0,-1.704344,0.0,6.575,0.542096,-1.443977,1.000000,-1.275260,1,0
1,-0.263239,0.0,6.421,0.623954,-0.230278,1.000000,-0.263711,0,0
2,-0.263239,0.0,7.185,0.623954,-0.230278,0.989737,-1.627858,0,0
3,-1.778965,0.0,6.998,0.707895,0.165279,0.994276,-2.153192,0,0
4,-1.778965,0.0,7.147,0.707895,0.165279,1.000000,-1.162114,0,0
...,...,...,...,...,...,...,...,...,...
501,0.410792,0.0,6.593,0.331081,1.095518,0.987619,-0.169811,1,0
502,0.410792,0.0,6.120,0.297277,1.095518,1.000000,-0.274682,1,0
503,0.410792,0.0,6.976,0.274575,1.095518,1.000000,-1.067939,1,0
504,0.410792,0.0,6.794,0.315551,1.095518,0.991301,-0.836660,1,0


## Use Feature ranking with recursive feature elimination

Use feature ranking to select the 5 most important features

In [21]:
from sklearn.feature_selection import RFE
from sklearn.linear_model import LinearRegression


In [22]:
# Your code here

linreg = LinearRegression()
selector = RFE(linreg, n_features_to_select=5)
selector = selector.fit(boston_features, boston_target)

  y = column_or_1d(y, warn=True)


Fit the linear regression model again using the 5 selected columns

In [23]:
selector

RFE(estimator=LinearRegression(copy_X=True, fit_intercept=True, n_jobs=None,
                               normalize=False),
    n_features_to_select=5, step=1, verbose=0)

In [24]:
selector.support_

array([False,  True,  True,  True, False,  True,  True, False, False])

In [27]:
selector.ranking_

array([5, 1, 1, 1, 4, 1, 1, 3, 2])

In [30]:
# Your code here
estimators = selector.estimator_
print(estimators.coef_)
print(estimators.intercept_)

[ 2.93498961  3.43718997 -6.58036332  4.65357304 -6.25217488]
-0.49739821537886897


Now, predict $\hat y$ using your model.

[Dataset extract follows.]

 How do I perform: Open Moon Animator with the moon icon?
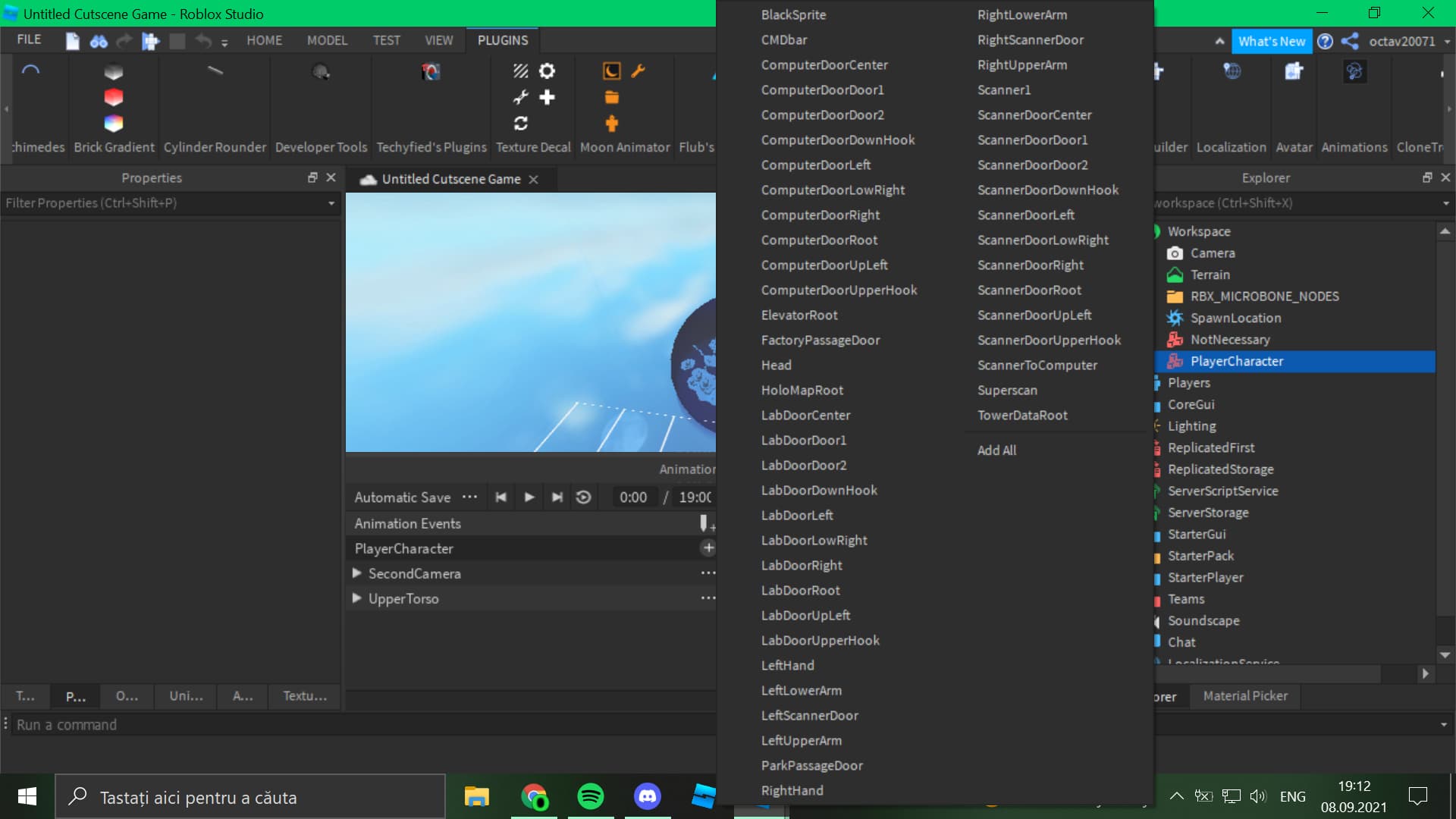pyautogui.click(x=611, y=71)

You can use `.predict()` in scikit-learn. 

In [31]:
type(selector)

sklearn.feature_selection.rfe.RFE

In [34]:
# Your code here
# From official documentation for RFE.predict(self, X)
# Reduce X to the selected features and then predict using the
selector.predict(boston_features)

array([31.16165902, 23.76929453, 34.8764376 , 36.98692436, 31.32930715,
       29.06938762, 18.83320099, 14.70915944,  8.01751688, 14.90750061,
       14.49961186, 17.84334784, 15.96671008, 23.35014491, 21.5475942 ,
       22.80420786, 25.67823103, 17.66801955, 17.36837517, 19.86812537,
       12.67589909, 18.42874828, 15.95977353, 14.09380242, 16.3420057 ,
       13.99038842, 16.58165948, 15.0909717 , 20.71269856, 22.06463506,
       11.91943166, 19.11352766,  9.2779531 , 14.33996426, 13.34927881,
       22.57757018, 20.30738333, 22.88337432, 21.8018023 , 31.92538034,
       41.52527107, 31.06370984, 27.07153202, 24.77046631, 21.62254369,
       20.00275986, 16.96128095, 14.4887785 ,  7.13719738, 14.42912675,
       17.2790188 , 21.48105026, 28.91702238, 22.28080957, 15.84257515,
       31.73722975, 26.72444484, 32.38609452, 24.47989229, 21.05648509,
       16.58337781, 16.34295586, 26.03847483, 23.20882414, 25.68084118,
       29.5199626 , 19.61369356, 22.40808622, 16.44091927, 21.58

Now, using the formulas of R-squared and adjusted R-squared below, and your Python/numpy knowledge, compute them and contrast them with the R-squared and adjusted R-squared in your statsmodels output using stepwise selection. Which of the two models would you prefer?

$SS_{residual} = \sum (y - \hat{y})^2 $

$SS_{total} = \sum (y - \bar{y})^2 $

$R^2 = 1- \dfrac{SS_{residual}}{SS_{total}}$

$R^2_{adj}= 1-(1-R^2)\dfrac{n-1}{n-p-1}$

In [None]:
# Your code here

# r_squared is 0.742981  
# adjusted_r_squared is 0.740411

## Level up (Optional)

- Perform variable selection using forward selection, using this resource: https://planspace.org/20150423-forward_selection_with_statsmodels/. Note that this time features are added based on the adjusted R-squared!
- Tweak the code in the `stepwise_selection()` function written above to just perform forward selection based on the p-value 

## Summary
Great! You practiced your feature selection skills by applying stepwise selection and recursive feature elimination to the Boston Housing dataset!